Grim Reefer is not necessary due to sample enrichment
DNA from dead cells or "naked DNA" is more vulnerable and exposed to DNase and other factors that could degrade it and render it undetectable after enrichment. Cannabis samples contain naturally occurring DNAse's that will eliminate extracellular DNA. The DNA inside live organisms is protected by intact cell membranes or cell walls. The DNA of live organisms is detectable after enrichment because the DNA is not being liberated until lysis buffer is added during the extraction process. We have performed experiments internally showing that extracellular DNA is detected before enrichment, but not after.
This is why we've not included our Grim Reefer protocol as part of our PathoSEEK® User Guides where an enrichment step is performed. It is an unnecessary step that only adds time and cost to the assay.
The following experiment demonstrates this.

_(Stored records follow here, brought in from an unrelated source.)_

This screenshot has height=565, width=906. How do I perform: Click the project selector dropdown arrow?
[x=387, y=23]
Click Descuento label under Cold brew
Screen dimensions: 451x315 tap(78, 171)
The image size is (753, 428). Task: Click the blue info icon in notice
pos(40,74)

- Approximately 500,000 copies of Aspergillus niger genomic DNA (serving as free floating or "dead" DNA) was added to TSB
- Live Aspergillus flavus organism grown internally was also added to the same container
- An "initial" aliquot was removed and taken through the PathoSEEK protocol
- An "18 Hour" aliquot was removed after 18 hours of incubation, or enrichment, and taken through the PathoSEEK protocol
Pre - Enrichment
The "initial" pre-enrichment time point showed signal for Aspergillus flavus at an average Ct of 22.24 and Aspergillus niger at an average Ct of 27.21. (See above)

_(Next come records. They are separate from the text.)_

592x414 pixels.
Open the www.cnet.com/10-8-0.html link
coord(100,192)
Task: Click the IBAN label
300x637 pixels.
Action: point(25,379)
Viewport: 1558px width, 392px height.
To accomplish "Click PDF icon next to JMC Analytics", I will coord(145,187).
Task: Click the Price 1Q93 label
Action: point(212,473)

The 18 hour time point showed a signal for Aspergillus flavus at an average Ct of 21.11 and Aspergillus niger was not detected. The cannabis internal control "SCCG" was detected at both the "initial" and "18hr" timepoints showing that DNA extraction was successful.
Alternative method to discern live vs dead DNA with the Aspergillus assay
Another solution to the live-dead problem is to perform a second DNA isolation and qPCR run after a short incubation. If the microbes are living, they should replicate their genomes in 20 minutes (bacteria) to 4 hours (mold). Therefore, qPCR results post incubation would show growth. The shift in signal is easy to detect even if the cells are partially replicating. This method is often referred to as Before-After enrichment qPCR.

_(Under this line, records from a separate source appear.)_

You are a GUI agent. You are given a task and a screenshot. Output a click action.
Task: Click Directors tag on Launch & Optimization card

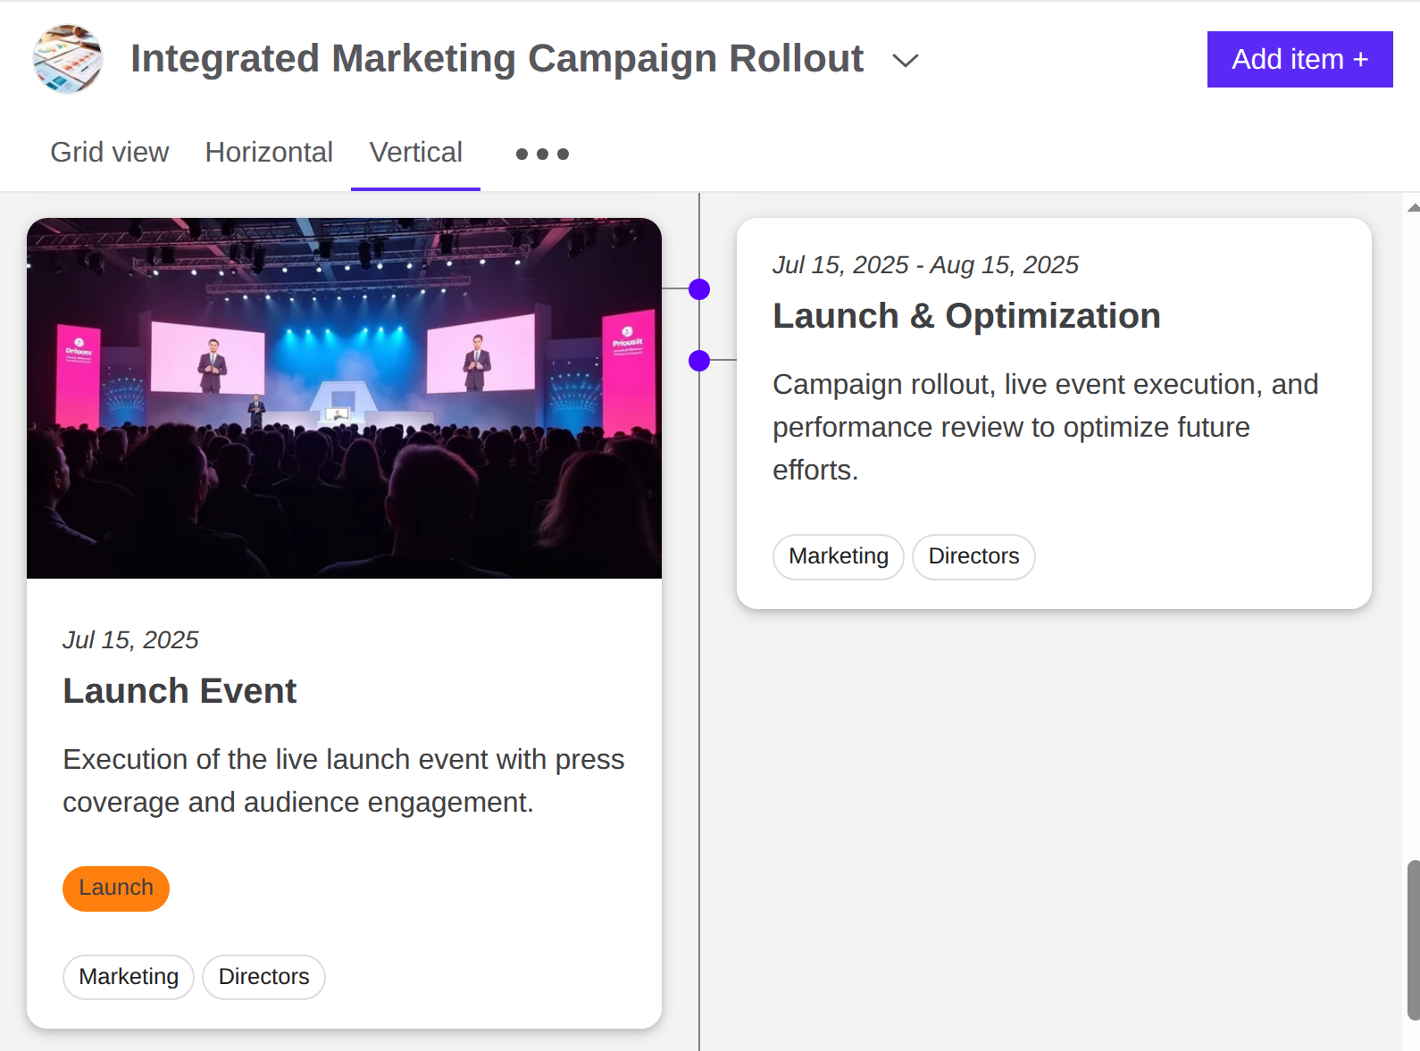[973, 556]
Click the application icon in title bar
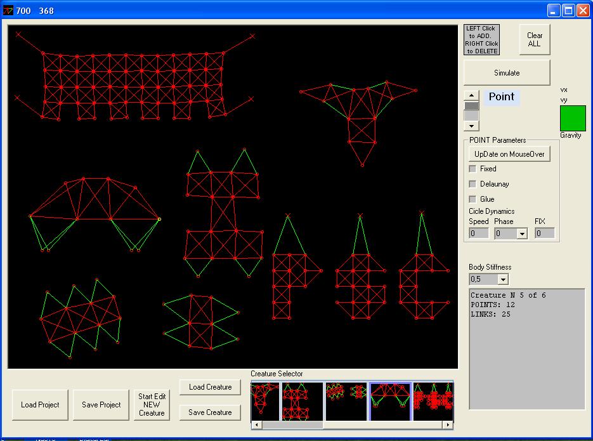Screen dimensions: 593x441 point(8,11)
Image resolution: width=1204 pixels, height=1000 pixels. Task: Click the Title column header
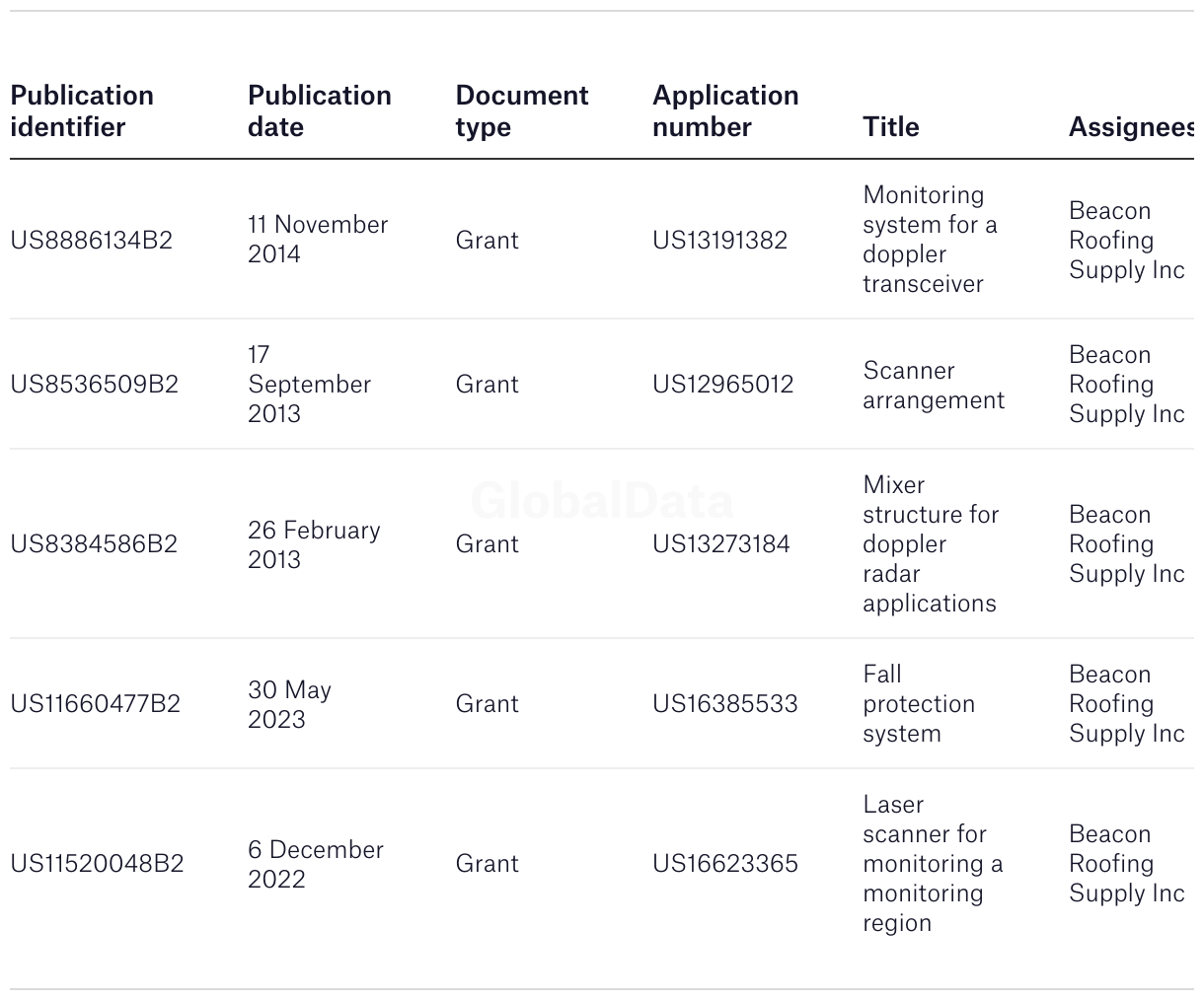(890, 126)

Most labs that employ this technique, only perform the 2nd PCR on a sample that initially fails. This second, post enrichment live/dead re - test only needs to be performed on failures or approximately 10-20% of the samples tested.
Already using Grim Reefer with Aspergillus?
Medicinal Genomics never intended the Grim Reefer Free DNA removal kit to be used with assays that included an enrichment because of the reasons stated above. The Grim Reefer product was also never designed to work with the 5 color Aspergillus assay due to the shortage of required optical channels. The Grim Reefer assay control is detected on the same channel as A. flavus (Cy5)
However, due to the popularity of remediation techniques such as irradiation and the demand on labs from cultivators for free DNA removal techniques, we published a workaround for using our Grim Reefer with the 5 color Aspergillus assay earlier this year. In pursuit of adding Grim Reefer to our Aspergillus AOAC PTM, we began extensive internal testing in matrix. The data were not conclusive that Grim Reefer should be implemented in the Aspergillus 5 color assay. At this time we are not recommending it's use with any assay requiring an enrichment.
The more cost effective and simpler approach of an additional enrichment to discern live from dead Aspergillus positive hits is the method that we recommend for use with the PathoSEEK® 5 Color Aspergillus Detection Assay.